Ma Anief protesta per il mancato adeguamento degli stipendi all'inflazione previsionale nel triennio come dell'indicizzazione dell'indennità di vacanza contrattuale dopo il blocco decennale. Gli stipendi del personale della scuola, infatti, rimangono sganciati dagli aumenti avuti nel settore privato di ben tre volte, ed è pronto un nuovo contenzioso presso il tribunale del lavoro mentre in Senato il sindacato chiede il salario minimo della cittadinanza attiva.
La legge di bilancio, approvata alla Camera e in attesa del passaggio al Senato, ha stanziato i fondi per il rinnovo del CCNL relativo al triennio 2019-2021, per la copertura dell’elemento perequativo dal 1° gennaio 2019 e per la cosiddetta indennità di vacanza contrattuale in attesa del predetto rinnovo. Ma cosa significa tutto questo in termini pratici? Quanti soldi si devono aspettare i dipendenti pubblici con l’affacciarsi del nuovo anno? Tolte le somme utili a coprire l’elemento perequativo, per non far perdere terreno agli stipendi, gli 8 euro medi di indennità di vacanza contrattuale da aprile 2019, più altri 5-6 euro da luglio, per gli aumenti veri rimarrà ben poco, mentre a regime altri 12 euro potrebbero essere dati se si firma il rinnovo del contratto. Nel 2021 si potrà arrivare al massimo a 40 euro lordi. Cifre che non ce la faranno a pareggiare i 12-14 punti d’inflazione registrata in dieci anni. Marcello Pacifico (Anief-Cisal): Se si considera che negli ultimi tre anni i lavoratori statali hanno percepito solo il 5% complessivo di incrementi, accordati dai sindacati rappresentativi con l’Aran, l’attuale 1,9% complessivo di aumento finanziato dal governo lascia di fatto gli stipendi dei dipendenti pubblici una spanna sotto quelli del comparto privato. L’unica soluzione rimane il salario minimo di cittadinanza richiesto da Anief con un emendamento specifico al testo dell'esame del Senato.

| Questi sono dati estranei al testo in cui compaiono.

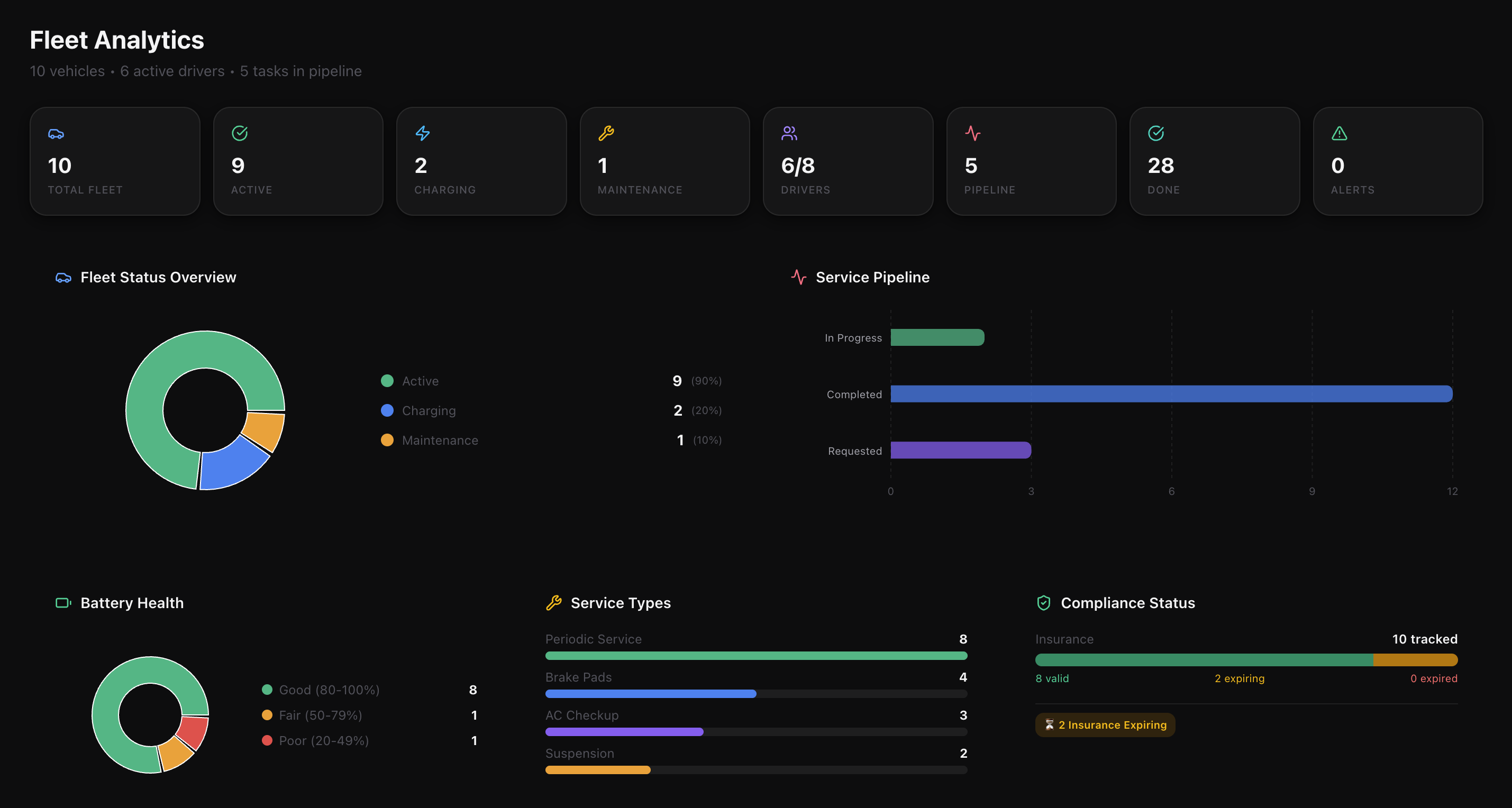Click the shield icon beside Compliance Status
Screen dimensions: 1512x808
pyautogui.click(x=1043, y=603)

Nel frattempo, il sindacato invita a presentare ricorso per il conferimento dell’indennità di vacanza contrattuale nel periodo 2015-2018, in modo da far recuperare a docenti e Ata almeno il 50% del tasso IPCA non aggiornato dal settembre 2015. Delle cifre importanti, non gli “spiccioli” in arrivo nel 2019.